My quick test drive of DesignSpark PCB showed me that it is a very usable tool of at least the same quality as Eagle, but without the limitations of the Freemium version. I have used quite a lot of different PCB CAD packages and I found DesignSpark PCB easy enough to learn, but this may be different for other people. Switching to DesignSpark PCB may be interesting if you are not afraid of gerber files, because the PCB pooling guys, except for PCB Pool, do not (yet?) support uploading of complete DesignSpark PCB projects as they do for Eagle.

DesignSpark PCB seems a bit more production oriented than Eagle and you have easier control over the BOM. I also found the generation of the fab files easier. The technology files will probably confuse Eagle users (line widths f.i. have to be specified in the technology file first) and data entry is more work as is checking the PCB with all the different reports.

The most important difference between the two tools is definitely the design flow. DesignSpark PCB uses the classic capture-netlist-pcb flow

repeat until finished
draw/modify schematic;
generate netlist;
draw/modify PCB;

whereas Eagle has this automated. If you delete a part in an Eagle schematic, it is also deleted from the PCB. In DesignSpark PCB you have to initiate the update manually. Both ways of doing have their pros and cons and as long as you are used to it you will stay out of trouble, but if you aren’t, you will be in for some (unpleasant) surprises.

• _Source material_:
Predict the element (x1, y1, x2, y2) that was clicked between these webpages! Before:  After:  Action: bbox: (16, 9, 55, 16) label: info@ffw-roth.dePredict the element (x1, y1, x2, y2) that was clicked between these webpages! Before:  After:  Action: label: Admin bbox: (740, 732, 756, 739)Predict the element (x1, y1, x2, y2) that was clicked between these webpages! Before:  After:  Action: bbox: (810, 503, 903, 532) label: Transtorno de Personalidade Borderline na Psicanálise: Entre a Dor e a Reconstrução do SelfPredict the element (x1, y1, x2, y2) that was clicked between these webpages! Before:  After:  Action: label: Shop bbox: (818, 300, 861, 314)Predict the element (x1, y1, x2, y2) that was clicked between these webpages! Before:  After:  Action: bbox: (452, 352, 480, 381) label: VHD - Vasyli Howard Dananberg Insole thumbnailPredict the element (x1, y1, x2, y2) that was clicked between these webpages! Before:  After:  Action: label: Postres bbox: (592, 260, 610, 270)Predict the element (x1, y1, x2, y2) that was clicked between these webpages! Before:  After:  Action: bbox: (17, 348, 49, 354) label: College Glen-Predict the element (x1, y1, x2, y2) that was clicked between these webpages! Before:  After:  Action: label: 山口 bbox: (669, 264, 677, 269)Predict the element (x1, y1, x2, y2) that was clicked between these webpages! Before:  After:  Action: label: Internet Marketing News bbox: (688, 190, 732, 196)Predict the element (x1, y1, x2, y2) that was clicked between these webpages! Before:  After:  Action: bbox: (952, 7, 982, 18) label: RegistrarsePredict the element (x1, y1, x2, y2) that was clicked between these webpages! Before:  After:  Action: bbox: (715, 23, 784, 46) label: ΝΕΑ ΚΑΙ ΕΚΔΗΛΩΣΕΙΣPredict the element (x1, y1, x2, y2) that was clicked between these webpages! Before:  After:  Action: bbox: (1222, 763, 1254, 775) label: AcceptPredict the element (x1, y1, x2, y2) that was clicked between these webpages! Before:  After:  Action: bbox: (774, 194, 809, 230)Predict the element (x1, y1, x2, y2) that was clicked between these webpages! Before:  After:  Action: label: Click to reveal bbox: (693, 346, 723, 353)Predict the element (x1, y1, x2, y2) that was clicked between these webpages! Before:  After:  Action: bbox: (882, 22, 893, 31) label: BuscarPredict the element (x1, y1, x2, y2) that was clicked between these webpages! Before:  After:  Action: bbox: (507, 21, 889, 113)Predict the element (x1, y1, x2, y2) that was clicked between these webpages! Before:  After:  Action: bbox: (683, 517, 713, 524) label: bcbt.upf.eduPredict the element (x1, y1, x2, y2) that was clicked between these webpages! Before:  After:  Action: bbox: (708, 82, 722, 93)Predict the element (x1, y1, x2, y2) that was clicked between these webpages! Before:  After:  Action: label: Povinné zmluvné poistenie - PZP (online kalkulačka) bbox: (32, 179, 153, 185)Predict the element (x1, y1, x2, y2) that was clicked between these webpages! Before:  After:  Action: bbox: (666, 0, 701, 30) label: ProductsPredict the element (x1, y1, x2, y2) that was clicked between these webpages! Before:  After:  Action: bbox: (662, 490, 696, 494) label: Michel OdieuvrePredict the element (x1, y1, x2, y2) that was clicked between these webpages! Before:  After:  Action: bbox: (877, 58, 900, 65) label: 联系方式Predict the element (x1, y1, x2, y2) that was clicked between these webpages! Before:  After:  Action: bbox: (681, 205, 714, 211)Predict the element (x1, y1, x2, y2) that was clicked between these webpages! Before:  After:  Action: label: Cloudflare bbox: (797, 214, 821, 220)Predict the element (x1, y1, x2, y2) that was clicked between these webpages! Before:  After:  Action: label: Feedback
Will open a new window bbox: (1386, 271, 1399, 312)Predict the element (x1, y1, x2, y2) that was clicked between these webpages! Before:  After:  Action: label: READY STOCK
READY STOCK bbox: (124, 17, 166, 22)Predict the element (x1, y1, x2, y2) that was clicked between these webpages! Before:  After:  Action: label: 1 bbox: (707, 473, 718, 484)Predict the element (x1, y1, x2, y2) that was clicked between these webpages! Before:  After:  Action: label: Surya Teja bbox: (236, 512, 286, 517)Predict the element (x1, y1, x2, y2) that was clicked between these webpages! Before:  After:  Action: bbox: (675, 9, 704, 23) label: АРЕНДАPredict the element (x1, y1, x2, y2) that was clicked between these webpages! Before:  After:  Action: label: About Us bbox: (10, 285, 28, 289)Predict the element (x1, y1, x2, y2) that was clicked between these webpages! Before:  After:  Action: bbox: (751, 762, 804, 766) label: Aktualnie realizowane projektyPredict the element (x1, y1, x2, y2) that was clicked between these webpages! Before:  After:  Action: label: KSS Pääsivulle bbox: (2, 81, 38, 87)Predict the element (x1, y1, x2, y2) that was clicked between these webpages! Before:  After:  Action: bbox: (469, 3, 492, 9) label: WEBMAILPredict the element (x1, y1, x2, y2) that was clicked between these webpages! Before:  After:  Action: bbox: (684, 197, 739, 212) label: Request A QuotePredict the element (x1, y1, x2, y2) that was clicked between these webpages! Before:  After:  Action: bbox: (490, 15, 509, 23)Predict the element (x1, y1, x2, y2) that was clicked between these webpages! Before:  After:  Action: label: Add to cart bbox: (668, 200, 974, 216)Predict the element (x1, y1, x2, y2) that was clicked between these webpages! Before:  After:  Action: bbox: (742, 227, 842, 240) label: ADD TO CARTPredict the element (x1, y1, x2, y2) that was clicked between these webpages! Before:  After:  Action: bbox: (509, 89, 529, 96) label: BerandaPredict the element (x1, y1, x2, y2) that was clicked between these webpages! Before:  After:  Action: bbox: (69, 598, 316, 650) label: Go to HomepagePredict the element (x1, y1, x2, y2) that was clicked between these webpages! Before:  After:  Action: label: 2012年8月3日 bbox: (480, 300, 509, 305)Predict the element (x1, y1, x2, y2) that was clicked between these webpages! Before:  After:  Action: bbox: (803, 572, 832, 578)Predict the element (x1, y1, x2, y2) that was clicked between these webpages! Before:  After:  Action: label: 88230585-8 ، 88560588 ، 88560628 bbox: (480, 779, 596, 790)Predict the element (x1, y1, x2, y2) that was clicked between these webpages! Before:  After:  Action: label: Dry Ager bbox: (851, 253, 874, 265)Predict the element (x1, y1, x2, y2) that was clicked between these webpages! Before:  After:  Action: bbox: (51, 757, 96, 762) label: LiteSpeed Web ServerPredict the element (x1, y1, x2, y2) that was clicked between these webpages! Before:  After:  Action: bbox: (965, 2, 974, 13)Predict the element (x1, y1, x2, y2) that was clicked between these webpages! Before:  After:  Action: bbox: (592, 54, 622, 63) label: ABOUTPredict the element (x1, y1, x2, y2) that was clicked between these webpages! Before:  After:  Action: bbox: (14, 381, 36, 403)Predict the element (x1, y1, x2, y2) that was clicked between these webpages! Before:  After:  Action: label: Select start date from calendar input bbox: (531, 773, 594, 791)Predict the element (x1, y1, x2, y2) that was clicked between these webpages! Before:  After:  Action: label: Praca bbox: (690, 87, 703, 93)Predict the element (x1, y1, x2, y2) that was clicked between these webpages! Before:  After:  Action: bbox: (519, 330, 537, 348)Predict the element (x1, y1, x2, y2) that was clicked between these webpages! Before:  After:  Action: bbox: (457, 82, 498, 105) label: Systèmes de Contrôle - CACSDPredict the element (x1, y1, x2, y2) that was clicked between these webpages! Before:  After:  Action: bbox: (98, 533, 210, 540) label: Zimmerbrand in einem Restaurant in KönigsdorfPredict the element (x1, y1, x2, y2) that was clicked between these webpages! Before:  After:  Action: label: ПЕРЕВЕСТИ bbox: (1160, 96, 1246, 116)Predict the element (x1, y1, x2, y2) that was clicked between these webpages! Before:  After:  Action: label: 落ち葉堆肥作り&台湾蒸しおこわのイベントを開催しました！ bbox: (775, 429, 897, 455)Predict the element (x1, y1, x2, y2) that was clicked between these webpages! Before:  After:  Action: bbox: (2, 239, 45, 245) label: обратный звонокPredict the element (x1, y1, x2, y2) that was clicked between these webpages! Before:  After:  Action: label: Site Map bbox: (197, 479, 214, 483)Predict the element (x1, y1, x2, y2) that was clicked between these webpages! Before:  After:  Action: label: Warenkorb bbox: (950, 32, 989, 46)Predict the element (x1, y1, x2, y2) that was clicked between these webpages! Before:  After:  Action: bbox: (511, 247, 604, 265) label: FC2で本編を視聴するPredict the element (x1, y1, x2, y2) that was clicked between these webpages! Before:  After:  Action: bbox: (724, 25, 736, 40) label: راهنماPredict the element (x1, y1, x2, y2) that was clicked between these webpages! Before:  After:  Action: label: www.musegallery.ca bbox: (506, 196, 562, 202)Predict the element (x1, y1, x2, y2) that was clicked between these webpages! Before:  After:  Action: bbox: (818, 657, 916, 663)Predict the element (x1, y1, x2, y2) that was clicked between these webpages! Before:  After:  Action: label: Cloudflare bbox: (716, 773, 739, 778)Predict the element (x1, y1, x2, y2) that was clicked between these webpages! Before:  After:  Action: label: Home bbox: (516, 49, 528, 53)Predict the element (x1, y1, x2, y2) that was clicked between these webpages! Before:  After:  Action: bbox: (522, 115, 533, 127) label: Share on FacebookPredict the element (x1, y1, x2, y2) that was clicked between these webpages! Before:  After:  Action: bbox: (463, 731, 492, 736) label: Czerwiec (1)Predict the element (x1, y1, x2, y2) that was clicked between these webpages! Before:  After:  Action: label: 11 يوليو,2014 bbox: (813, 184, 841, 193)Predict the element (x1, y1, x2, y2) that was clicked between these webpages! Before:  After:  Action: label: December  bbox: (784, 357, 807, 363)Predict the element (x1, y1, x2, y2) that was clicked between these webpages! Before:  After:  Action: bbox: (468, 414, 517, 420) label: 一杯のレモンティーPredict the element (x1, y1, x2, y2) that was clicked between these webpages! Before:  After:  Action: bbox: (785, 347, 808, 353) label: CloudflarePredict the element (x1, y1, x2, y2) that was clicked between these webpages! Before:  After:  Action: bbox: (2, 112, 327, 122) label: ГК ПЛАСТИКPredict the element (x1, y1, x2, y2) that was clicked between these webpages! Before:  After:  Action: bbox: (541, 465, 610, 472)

• _Required tasks_:
a - From the review of DesignSpark PCB, list every step named inside the "repeat until finished" loop, in order.
b - Answer these questions from the review of DesignSpark PCB:
(i) Which PCB pooling service is the exception in supporting uploads of complete DesignSpark PCB projects?
(ii) What example does the review give of something that must be specified in the technology file first?
(iii) In Eagle, what happens on the PCB when a part is deleted from the schematic?
c - Extend the review of DesignSpark PCB past its final sentence.

• _Solved tasks_:
a - draw/modify schematic; generate netlist; draw/modify PCB;

b -
(i) PCB Pool.
(ii) Line widths.
(iii) The part is also deleted from the PCB.

c -
Another difference is in the separation of components and circuits. In Eagle, once you’ve defined a part you can only modify it in the library editor. DesignSpark PCB lets you edit a part up to some extent during capture. You can move pin names and numbers and add fields to parts that would be text comments in Eagle.

Let me finish this article with some remarks about DesignSpark PCB particularities:

Schematic capture
- Setting the component value of parts that do not have the value field is tedious, but can be done without editing the part in the library editor.
- Setting the component value is a bit tedious too as it involves at least two double clicks and two OKs.
- When two nets are merged, you cannot choose the name of the merged net.
- Block dragging is a bit strange and will move wire segments that you probably did not want to move.
- I had grid problems. Wires and parts placed on the grid somehow were moved off the grid, probably after a block move even though I never changed the grid or switched it off.

- The autorouter is not very powerful. It works with the tutorial, but I could not get a simple circuit to route except for a few wires. It turns out that you have to set the intertrack and track-pad spacings properly in the Design Technology window depending on the component lead pitch to get it going. You may also want to reduce the via size. I finally managed to get a very simple design to complete, but I was not impressed with the result. Then again, I always route manually so I don’t really care about the autorouter.
- You can generate reports for lots of things. These are displayed in Notepad and before you know it you have lots of Notepad windows open. If you rerun a report it will get a new window instead of overwriting the old one.
- Don’t forget to activate the Show nearest node on net if you route manually, otherwise you have absolutely no idea where you are going.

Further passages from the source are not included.